Derivative financial instruments and ultra-fast trading so completely dominate the stock market that the New York Stock Exchange was actually purchased by its derivatives exchange in 2013. So the stock market, which was already an abstraction of the human marketplace, was consumed by its own abstraction. Or consider Bitcoin, the crypto funeral pyre through which we prove our devotion to a coin by burning what is left of the planet’s limited energy store. We don’t do this “proof of work” to accomplish or serve any function other than to prove we have done it. It is quite literally the process through which we convert atoms to bits, reality to its meta-stasizing counterpart.
What distinguishes such efforts from their real-world analogs is their utter disconnection from the ground and disregard for whoever is living back there on it. In Zuckerberg’s demo of Meta, virtual people float around with nothing from the waist down. (Legs are coming next year.) It’s paradise for anyone who doesn’t want to deal with the soil, friction, or genitals — not to mention the tent villages of homeless people on the edge of Facebook’s corporate campus. Like transhumanist Ray Kurzweil uploading his brain to Google’s processors, or tech investor Sam Altman migrating his consciousness to an AI cloud, the dream is to transcend the chrysalis of matter and metamorphose from nature to the technosphere.
The implications may be more profound — and hazardous — than ditching one’s vinyl Beatles albums for a Spotify account.

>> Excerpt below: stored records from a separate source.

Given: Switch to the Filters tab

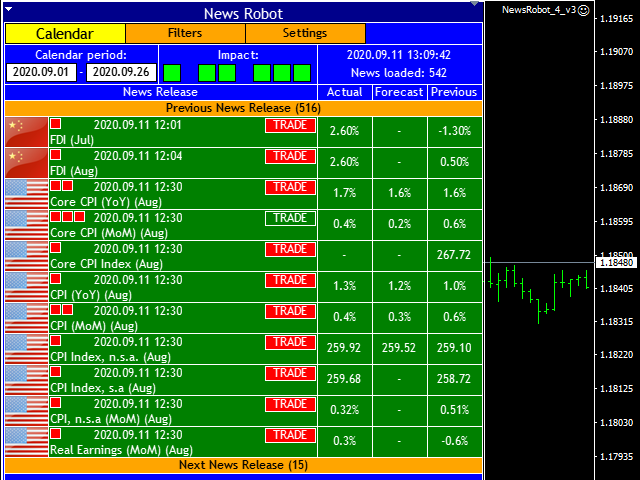Looking at the screenshot, I should [185, 33].

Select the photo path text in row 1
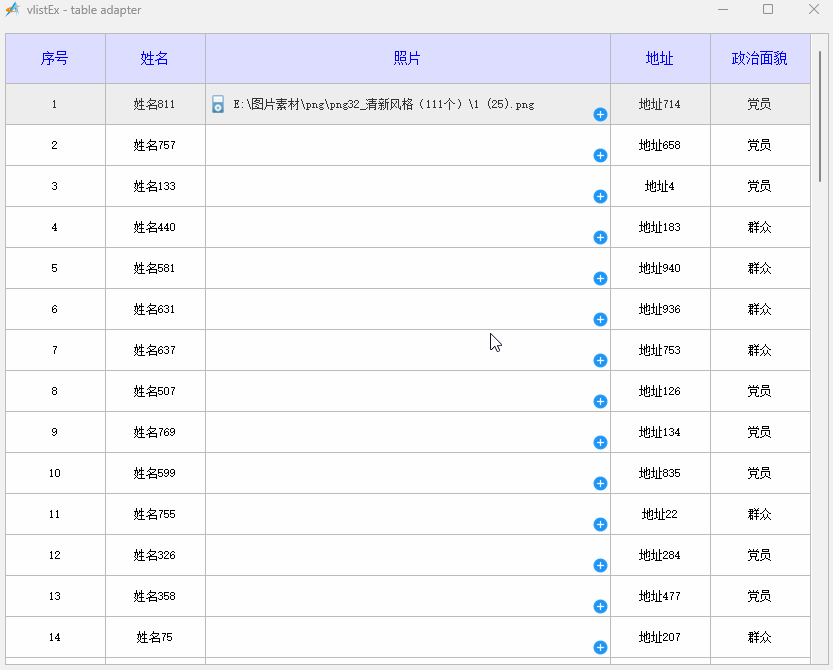pos(384,104)
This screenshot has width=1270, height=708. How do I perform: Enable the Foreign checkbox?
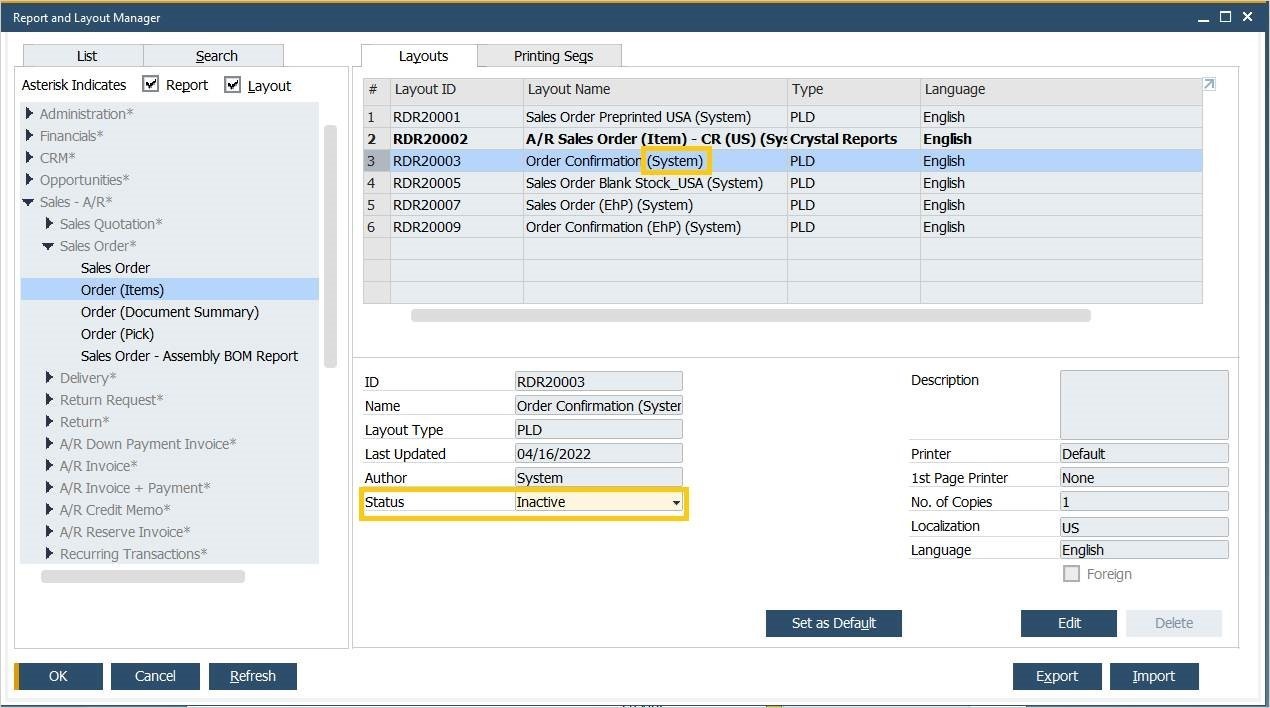1071,574
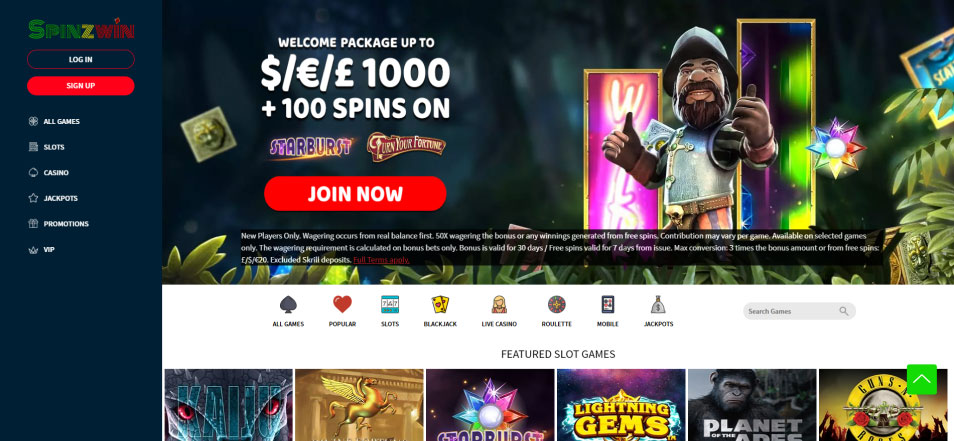Open the Jackpots money bag icon

(x=658, y=304)
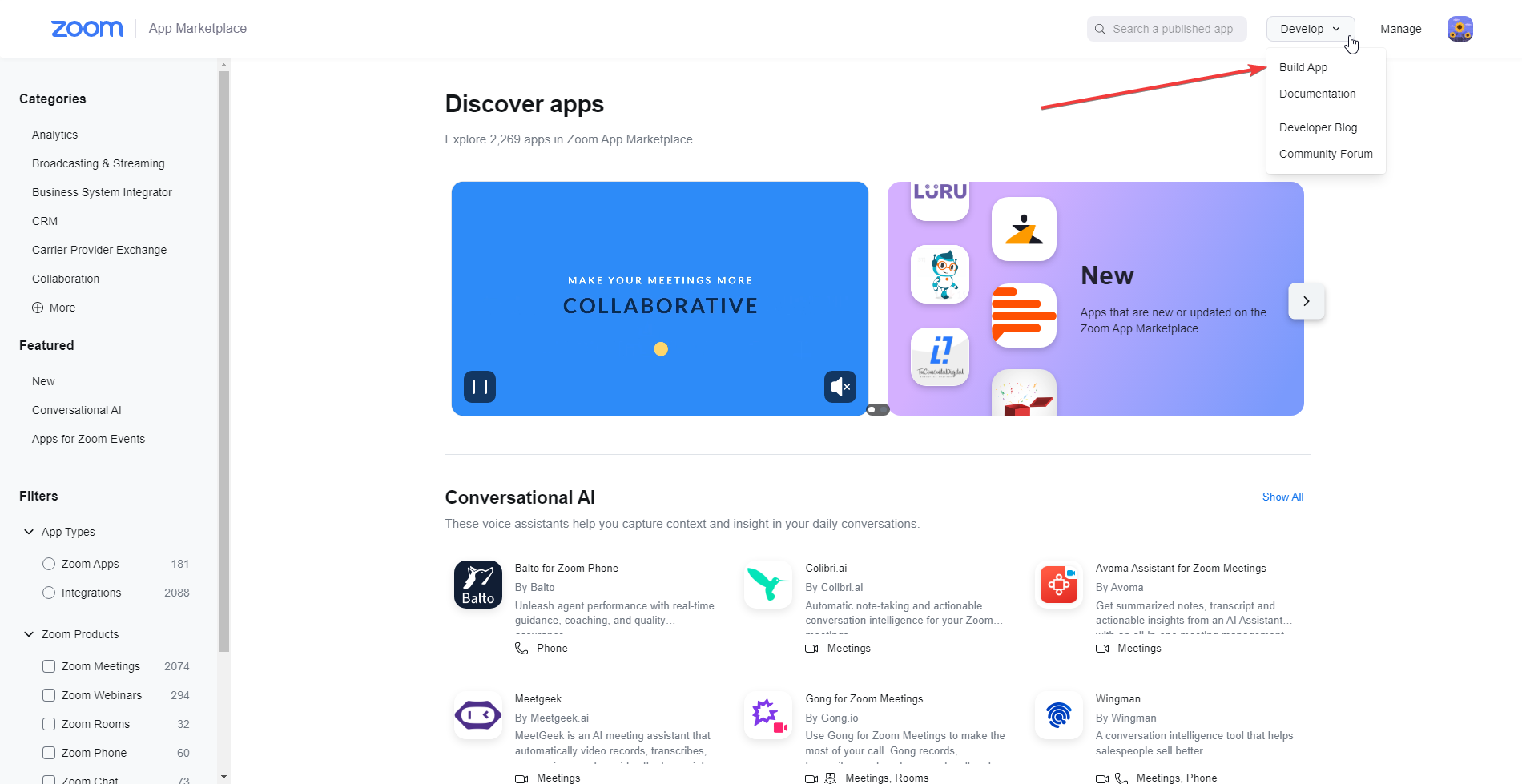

First off, unlike an old record collection, the natural environment and human condition can’t simply be relegated to a dumpster. Yet the exponentialists have cherry picked from another half-baked philosophy, effective altruism, to justify exactly that. As best I can cobble it together from Elon Musk and others’ tweets, as well as the writings of philosophers Nick Bostrom and William MacAskill from which they are cribbed, we can eschew the on-the-ground reality of today’s eight billion or so humans for the benefit of the future trillions of humans and human-based AIs who will spread throughout the galaxy once SpaceX develops a decent warp drive. The ends justify the means, especially when the ends are meta.